Published 9:57 pm Monday, May 11, 2009

During Monday’s Chilton County Commission meeting, chairman Tim Mims sent a warning to the county’s department heads warning of a tough budget next year now that a business license bill appears all but dead.

“I want to let each of you know to buckle up,” Mims told those department heads who were in attendance at Monday’s meeting. “It doesn’t appear that we have any way at this point to generate additional revenue.”

Chilton County Sheriff Kevin Davis replied that the situation was “already bad.” At which point, Mims replied, “it’s going to get worse.”

The business license bill, which was a commission-supported bill in the Alabama Legislature, would have given the county the authority to establish a county business license. The bill was sponsored by State Rep. Jimmy Martin (D-Clanton) in the Alabama House, which passed the measure last week. But, State Sen.

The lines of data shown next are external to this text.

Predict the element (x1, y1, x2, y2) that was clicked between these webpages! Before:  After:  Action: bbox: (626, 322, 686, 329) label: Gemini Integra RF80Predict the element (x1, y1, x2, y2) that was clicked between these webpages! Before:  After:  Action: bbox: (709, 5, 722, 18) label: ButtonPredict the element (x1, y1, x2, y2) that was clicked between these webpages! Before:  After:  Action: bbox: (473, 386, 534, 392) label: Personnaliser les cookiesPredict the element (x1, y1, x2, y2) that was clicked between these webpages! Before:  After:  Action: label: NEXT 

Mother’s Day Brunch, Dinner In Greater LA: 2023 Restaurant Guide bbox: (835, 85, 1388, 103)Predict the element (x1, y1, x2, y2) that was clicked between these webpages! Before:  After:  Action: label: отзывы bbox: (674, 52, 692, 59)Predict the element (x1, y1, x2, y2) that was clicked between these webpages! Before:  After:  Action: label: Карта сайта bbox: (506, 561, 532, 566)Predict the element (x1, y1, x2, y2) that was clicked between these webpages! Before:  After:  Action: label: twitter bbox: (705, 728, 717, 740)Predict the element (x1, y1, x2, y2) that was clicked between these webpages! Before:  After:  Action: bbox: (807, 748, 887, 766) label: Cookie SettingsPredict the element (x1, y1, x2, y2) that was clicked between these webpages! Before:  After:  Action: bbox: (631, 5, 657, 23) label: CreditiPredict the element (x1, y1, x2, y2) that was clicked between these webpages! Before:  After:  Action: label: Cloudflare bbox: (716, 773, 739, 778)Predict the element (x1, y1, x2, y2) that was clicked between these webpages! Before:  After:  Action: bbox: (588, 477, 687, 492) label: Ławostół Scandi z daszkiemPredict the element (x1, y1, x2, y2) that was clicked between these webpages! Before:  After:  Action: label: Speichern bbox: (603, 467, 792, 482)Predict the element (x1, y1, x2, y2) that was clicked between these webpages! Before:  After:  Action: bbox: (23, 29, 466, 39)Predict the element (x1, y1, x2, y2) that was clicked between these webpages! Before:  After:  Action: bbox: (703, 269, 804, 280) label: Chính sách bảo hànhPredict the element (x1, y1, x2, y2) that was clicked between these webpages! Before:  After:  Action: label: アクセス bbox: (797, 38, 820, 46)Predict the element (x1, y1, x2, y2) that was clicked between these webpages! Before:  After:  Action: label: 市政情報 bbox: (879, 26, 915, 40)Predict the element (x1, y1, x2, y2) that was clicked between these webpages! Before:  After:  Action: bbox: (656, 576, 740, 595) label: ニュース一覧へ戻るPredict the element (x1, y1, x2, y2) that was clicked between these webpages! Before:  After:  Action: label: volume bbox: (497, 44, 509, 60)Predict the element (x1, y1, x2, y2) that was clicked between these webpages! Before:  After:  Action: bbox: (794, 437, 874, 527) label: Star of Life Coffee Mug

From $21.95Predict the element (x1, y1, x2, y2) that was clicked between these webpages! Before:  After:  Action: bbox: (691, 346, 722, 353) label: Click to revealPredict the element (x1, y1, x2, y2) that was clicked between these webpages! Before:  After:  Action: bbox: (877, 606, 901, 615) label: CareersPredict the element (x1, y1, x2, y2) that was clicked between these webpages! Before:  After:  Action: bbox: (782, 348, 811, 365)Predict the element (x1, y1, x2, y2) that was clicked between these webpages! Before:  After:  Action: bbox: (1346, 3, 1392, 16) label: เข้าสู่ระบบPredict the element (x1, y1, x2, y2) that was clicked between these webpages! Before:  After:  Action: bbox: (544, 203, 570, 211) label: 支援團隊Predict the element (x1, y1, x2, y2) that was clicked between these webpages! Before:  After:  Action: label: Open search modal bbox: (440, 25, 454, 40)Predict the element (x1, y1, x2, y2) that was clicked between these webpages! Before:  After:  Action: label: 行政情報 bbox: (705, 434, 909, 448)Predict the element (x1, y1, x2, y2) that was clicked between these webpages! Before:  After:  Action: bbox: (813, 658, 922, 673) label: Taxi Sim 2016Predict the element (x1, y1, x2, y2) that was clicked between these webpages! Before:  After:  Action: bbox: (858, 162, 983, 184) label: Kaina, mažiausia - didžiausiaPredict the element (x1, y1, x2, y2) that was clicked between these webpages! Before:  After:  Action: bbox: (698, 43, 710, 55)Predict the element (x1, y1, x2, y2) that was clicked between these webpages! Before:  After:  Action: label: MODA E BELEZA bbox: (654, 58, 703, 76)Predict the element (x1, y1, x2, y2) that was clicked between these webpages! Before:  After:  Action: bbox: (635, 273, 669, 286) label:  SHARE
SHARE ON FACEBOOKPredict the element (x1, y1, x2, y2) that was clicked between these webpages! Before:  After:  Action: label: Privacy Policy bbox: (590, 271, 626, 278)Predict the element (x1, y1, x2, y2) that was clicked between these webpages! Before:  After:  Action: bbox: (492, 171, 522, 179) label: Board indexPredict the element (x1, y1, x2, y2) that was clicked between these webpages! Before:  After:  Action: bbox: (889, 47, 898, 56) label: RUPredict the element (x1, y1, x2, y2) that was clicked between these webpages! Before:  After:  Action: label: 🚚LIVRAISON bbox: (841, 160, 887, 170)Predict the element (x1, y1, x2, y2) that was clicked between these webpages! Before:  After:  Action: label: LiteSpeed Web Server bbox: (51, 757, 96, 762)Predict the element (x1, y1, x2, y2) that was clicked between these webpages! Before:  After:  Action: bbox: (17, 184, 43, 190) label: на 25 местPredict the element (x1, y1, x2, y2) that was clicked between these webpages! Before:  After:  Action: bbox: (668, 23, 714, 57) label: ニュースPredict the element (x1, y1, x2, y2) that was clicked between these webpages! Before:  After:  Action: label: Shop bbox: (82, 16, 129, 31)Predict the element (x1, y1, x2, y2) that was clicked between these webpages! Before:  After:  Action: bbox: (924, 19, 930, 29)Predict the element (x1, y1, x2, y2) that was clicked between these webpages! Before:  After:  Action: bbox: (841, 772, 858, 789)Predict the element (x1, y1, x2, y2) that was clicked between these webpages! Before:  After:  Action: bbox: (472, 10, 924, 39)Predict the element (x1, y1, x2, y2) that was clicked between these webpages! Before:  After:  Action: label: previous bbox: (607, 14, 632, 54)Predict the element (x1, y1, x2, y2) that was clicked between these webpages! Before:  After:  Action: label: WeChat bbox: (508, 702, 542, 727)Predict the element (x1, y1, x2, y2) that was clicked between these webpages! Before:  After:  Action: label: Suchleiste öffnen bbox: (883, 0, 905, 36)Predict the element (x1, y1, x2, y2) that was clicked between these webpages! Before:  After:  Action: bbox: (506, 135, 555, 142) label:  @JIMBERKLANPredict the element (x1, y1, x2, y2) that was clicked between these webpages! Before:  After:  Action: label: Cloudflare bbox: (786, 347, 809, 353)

Hank Erwin (R-Montevallo) said he would not bring the bill forward in the Alabama Senate because of concerns by some in Chilton County.

Without Erwin’s endorsement of the bill, it will not come up for a vote in the Senate, thus killing the bill for this legislative session.

“I am extremely disappointed that our senator would not move this forward,” commissioner Allen Caton said. “I talked with him last week asking for his support, and he told us he would not support it as long as the farmers federation opposed the bill.”

Caton added he called Jimmy Parnell, president of the Chilton County Farmers Federation, who said they voted to oppose the bill and will continue to do so.

Commissioner Bobby Agee, the only other member of the commission to voice their displeasure of the bill’s apparent failure, said he suggests the commission schedule work sessions immediately to begin looking at ways to bring in more revenue.

“We are required each year to present a balanced budget,” Agee said. “We can no longer operate beyond our means. It was our hope that we could continue the quality of services our residents have come to expect the same or even better.

“I’m not sure if that will be possible next year.”

The Alabama Legislature has two meeting days remaining this week, the final week of the session, giving some time for Erwin to reconsider his opposition to the bill and allow for a full Senate vote.